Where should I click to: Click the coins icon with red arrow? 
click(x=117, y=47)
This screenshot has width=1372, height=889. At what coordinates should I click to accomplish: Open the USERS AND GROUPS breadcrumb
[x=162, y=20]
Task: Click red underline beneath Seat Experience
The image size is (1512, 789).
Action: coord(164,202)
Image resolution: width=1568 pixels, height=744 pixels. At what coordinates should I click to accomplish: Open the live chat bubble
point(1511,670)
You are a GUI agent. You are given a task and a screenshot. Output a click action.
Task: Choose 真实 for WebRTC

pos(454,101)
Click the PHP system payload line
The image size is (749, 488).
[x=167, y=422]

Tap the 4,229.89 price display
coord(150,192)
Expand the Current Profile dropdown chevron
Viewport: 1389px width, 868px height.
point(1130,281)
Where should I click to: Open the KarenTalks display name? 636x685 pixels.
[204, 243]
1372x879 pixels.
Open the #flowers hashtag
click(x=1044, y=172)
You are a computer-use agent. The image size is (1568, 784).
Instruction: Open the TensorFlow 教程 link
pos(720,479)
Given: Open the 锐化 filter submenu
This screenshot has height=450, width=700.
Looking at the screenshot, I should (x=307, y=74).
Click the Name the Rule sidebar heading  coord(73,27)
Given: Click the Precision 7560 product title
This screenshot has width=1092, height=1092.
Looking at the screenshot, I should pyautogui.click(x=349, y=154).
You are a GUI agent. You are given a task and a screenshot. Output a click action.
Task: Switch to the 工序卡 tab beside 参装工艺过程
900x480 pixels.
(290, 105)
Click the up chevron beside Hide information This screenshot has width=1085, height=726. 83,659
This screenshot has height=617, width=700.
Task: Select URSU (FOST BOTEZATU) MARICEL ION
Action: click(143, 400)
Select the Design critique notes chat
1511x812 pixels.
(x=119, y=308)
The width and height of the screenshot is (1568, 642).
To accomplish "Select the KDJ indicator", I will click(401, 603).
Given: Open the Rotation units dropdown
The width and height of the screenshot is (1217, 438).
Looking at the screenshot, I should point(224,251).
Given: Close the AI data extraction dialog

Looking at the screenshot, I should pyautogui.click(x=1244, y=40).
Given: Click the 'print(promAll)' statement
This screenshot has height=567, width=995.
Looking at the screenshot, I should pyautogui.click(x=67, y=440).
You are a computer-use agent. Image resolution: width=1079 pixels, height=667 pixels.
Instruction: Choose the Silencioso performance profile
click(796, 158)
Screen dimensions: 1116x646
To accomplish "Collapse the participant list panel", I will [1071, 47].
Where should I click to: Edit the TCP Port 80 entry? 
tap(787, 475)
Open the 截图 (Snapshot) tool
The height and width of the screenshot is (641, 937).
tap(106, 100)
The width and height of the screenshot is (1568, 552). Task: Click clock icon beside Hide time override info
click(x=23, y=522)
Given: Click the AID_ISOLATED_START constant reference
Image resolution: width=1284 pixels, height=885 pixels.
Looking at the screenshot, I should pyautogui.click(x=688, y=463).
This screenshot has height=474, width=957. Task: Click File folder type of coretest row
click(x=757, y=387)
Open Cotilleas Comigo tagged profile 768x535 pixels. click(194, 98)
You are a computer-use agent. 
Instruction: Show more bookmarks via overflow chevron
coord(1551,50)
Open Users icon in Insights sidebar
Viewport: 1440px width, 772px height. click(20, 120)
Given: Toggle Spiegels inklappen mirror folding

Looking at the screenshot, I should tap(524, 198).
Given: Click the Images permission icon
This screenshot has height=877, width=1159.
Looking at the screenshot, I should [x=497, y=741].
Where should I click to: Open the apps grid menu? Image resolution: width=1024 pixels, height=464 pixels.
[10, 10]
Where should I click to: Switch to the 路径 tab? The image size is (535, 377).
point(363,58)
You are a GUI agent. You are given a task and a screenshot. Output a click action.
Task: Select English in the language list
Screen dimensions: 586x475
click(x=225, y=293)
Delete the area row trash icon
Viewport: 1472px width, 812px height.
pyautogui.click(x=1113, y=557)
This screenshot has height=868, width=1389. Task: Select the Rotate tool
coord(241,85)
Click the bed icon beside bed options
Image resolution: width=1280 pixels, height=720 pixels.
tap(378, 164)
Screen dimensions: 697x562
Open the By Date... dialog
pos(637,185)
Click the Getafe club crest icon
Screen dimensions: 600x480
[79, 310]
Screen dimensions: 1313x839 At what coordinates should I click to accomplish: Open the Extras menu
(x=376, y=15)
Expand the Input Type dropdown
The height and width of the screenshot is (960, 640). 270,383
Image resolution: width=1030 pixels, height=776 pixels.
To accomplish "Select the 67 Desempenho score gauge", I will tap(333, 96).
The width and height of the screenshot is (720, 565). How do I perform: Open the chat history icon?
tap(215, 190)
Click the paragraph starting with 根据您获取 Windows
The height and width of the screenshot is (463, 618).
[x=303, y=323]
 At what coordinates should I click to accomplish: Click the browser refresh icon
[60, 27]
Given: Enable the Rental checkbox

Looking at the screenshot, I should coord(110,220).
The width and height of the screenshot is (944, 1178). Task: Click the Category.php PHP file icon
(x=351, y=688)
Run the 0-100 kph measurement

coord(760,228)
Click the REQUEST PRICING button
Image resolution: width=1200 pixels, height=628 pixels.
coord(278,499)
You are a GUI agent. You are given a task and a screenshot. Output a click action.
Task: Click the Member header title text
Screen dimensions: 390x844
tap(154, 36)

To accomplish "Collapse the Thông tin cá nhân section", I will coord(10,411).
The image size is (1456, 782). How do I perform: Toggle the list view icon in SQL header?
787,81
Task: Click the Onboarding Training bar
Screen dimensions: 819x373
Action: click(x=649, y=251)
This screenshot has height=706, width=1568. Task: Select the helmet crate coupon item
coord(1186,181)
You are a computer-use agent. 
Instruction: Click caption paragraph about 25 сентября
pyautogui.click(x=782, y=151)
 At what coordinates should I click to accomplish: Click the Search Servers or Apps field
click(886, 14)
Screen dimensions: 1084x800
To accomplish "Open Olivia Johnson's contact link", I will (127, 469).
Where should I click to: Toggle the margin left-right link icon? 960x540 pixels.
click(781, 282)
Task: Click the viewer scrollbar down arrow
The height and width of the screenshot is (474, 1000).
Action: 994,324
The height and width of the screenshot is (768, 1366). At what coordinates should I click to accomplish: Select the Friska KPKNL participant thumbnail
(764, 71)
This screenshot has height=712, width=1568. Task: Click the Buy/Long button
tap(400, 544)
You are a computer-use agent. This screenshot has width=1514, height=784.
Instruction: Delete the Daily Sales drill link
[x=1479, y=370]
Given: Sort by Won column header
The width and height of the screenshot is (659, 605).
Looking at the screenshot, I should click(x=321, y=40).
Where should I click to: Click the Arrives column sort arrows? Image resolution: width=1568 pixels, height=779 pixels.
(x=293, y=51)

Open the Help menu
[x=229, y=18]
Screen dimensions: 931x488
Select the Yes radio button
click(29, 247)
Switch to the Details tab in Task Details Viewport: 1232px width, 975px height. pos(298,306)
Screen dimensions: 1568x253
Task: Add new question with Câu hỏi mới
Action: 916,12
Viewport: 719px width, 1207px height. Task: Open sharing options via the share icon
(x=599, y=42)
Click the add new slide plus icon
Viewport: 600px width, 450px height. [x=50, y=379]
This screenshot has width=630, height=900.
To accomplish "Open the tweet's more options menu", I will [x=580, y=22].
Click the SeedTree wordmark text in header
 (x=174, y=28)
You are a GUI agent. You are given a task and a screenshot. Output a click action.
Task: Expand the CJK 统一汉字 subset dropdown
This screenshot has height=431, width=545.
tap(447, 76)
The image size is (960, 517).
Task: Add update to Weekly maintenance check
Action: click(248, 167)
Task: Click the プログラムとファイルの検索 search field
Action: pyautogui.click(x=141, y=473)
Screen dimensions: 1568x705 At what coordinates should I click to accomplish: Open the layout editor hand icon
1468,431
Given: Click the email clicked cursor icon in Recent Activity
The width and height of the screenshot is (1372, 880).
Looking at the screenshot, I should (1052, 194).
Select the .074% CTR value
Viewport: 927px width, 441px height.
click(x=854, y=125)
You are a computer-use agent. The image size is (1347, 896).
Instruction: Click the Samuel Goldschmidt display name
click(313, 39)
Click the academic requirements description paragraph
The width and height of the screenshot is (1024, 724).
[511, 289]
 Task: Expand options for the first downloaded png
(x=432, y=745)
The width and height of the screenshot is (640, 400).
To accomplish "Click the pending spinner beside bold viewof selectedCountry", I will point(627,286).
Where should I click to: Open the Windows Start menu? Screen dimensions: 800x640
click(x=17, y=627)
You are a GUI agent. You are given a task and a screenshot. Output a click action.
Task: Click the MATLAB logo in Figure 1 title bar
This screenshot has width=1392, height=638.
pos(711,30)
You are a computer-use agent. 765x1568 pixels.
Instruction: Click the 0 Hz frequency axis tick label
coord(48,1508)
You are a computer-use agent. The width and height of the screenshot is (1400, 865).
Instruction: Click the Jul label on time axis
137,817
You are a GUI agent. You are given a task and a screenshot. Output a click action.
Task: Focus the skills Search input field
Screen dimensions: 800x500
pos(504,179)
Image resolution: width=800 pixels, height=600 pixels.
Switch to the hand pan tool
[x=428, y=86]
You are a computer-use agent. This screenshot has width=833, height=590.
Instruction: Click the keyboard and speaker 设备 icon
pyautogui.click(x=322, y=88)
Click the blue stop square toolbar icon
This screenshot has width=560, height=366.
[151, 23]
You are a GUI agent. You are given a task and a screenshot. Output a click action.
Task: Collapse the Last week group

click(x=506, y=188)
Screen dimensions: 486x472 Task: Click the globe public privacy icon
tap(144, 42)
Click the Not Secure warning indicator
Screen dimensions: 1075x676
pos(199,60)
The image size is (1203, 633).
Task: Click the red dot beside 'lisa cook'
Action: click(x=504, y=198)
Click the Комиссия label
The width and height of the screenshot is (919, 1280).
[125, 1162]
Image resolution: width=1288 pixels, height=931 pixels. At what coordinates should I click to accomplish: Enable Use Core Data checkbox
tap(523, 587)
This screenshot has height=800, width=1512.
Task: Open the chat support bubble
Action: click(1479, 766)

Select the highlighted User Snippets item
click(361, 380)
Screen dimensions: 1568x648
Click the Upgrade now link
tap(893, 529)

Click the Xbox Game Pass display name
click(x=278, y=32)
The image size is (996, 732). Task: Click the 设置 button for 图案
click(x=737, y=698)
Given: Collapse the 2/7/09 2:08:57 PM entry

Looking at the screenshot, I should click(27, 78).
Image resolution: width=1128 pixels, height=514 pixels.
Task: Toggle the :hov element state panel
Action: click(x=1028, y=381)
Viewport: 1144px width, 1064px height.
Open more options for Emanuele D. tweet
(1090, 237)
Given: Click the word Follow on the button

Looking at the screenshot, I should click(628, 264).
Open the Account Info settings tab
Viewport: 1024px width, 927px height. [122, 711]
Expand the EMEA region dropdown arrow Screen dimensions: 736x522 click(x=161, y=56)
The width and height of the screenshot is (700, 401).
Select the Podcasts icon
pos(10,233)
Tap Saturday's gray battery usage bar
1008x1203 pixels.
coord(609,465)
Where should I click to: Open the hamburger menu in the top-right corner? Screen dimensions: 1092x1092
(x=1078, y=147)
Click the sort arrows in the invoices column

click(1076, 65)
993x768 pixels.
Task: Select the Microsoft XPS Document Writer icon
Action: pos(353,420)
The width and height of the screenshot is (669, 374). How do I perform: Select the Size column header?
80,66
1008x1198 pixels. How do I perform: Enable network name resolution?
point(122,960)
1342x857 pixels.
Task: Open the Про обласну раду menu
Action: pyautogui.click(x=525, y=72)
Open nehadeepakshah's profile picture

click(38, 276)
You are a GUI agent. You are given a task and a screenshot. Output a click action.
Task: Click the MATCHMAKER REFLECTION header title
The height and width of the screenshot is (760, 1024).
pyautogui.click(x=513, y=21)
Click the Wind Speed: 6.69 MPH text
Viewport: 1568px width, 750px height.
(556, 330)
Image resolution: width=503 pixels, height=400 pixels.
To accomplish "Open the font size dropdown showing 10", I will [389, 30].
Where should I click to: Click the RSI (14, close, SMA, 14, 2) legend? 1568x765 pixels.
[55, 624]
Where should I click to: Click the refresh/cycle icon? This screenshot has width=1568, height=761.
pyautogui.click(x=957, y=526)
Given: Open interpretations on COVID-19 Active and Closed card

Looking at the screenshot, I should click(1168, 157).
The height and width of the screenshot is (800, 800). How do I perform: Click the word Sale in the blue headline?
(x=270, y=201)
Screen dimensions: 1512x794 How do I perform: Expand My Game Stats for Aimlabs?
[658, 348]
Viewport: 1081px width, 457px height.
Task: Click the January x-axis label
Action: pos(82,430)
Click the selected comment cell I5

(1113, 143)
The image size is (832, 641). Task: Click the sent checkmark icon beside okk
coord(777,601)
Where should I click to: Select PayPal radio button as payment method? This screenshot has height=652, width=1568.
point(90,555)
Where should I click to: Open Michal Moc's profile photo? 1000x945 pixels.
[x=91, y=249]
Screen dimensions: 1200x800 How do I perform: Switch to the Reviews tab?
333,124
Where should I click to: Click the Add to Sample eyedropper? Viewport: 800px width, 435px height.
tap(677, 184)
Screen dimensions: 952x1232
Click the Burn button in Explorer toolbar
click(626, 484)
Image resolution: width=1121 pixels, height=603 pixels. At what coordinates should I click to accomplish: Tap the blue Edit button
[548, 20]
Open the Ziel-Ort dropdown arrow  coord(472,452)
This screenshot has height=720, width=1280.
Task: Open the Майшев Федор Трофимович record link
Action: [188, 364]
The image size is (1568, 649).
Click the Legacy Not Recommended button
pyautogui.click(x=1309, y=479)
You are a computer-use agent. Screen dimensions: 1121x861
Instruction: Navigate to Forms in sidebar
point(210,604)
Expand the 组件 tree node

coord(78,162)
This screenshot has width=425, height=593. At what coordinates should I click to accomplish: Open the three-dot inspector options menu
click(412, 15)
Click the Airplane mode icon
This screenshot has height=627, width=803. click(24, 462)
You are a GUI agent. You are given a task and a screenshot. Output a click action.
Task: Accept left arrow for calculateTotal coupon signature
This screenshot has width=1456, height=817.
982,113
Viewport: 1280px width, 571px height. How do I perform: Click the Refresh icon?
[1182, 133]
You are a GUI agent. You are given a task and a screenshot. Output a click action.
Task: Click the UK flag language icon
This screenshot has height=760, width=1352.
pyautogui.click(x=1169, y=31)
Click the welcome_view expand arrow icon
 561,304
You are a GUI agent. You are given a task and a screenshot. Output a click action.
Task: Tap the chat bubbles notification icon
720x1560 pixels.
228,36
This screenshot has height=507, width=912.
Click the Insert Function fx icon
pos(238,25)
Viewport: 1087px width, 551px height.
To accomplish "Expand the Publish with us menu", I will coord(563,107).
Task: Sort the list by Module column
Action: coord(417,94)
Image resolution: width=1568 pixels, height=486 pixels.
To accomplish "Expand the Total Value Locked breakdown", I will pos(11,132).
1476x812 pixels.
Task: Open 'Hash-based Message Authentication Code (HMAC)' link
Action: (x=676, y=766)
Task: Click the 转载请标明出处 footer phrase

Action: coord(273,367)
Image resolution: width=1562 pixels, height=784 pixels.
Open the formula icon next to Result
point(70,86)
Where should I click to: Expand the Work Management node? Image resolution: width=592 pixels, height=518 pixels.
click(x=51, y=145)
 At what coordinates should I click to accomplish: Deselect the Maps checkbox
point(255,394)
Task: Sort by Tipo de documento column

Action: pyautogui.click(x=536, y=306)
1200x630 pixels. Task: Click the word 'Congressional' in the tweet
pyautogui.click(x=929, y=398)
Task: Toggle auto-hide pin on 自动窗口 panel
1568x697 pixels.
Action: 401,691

** Exercise aim **
Word for word, restate the data above from its first line down to and including the line with "Given: Open the Rotation units dropdown".

** Task solution **
Where should I click to: Click the coins icon with red arrow? 
click(x=117, y=47)
This screenshot has width=1372, height=889. At what coordinates should I click to accomplish: Open the USERS AND GROUPS breadcrumb
[x=162, y=20]
Task: Click red underline beneath Seat Experience
The image size is (1512, 789).
Action: coord(164,202)
Image resolution: width=1568 pixels, height=744 pixels. At what coordinates should I click to accomplish: Open the live chat bubble
point(1511,670)
You are a GUI agent. You are given a task and a screenshot. Output a click action.
Task: Choose 真实 for WebRTC

pos(454,101)
Click the PHP system payload line
The image size is (749, 488).
[x=167, y=422]

Tap the 4,229.89 price display
coord(150,192)
Expand the Current Profile dropdown chevron
Viewport: 1389px width, 868px height.
point(1130,281)
Where should I click to: Open the KarenTalks display name? 636x685 pixels.
[204, 243]
1372x879 pixels.
Open the #flowers hashtag
click(x=1044, y=172)
You are a computer-use agent. The image size is (1568, 784).
Instruction: Open the TensorFlow 教程 link
pos(720,479)
Given: Open the 锐化 filter submenu
This screenshot has height=450, width=700.
Looking at the screenshot, I should (x=307, y=74).
Click the Name the Rule sidebar heading  coord(73,27)
Given: Click the Precision 7560 product title
This screenshot has width=1092, height=1092.
Looking at the screenshot, I should pyautogui.click(x=349, y=154).
You are a GUI agent. You are given a task and a screenshot. Output a click action.
Task: Switch to the 工序卡 tab beside 参装工艺过程
900x480 pixels.
(290, 105)
Click the up chevron beside Hide information This screenshot has width=1085, height=726. 83,659
This screenshot has height=617, width=700.
Task: Select URSU (FOST BOTEZATU) MARICEL ION
Action: click(143, 400)
Select the Design critique notes chat
1511x812 pixels.
(x=119, y=308)
The width and height of the screenshot is (1568, 642).
To accomplish "Select the KDJ indicator", I will click(401, 603).
Given: Open the Rotation units dropdown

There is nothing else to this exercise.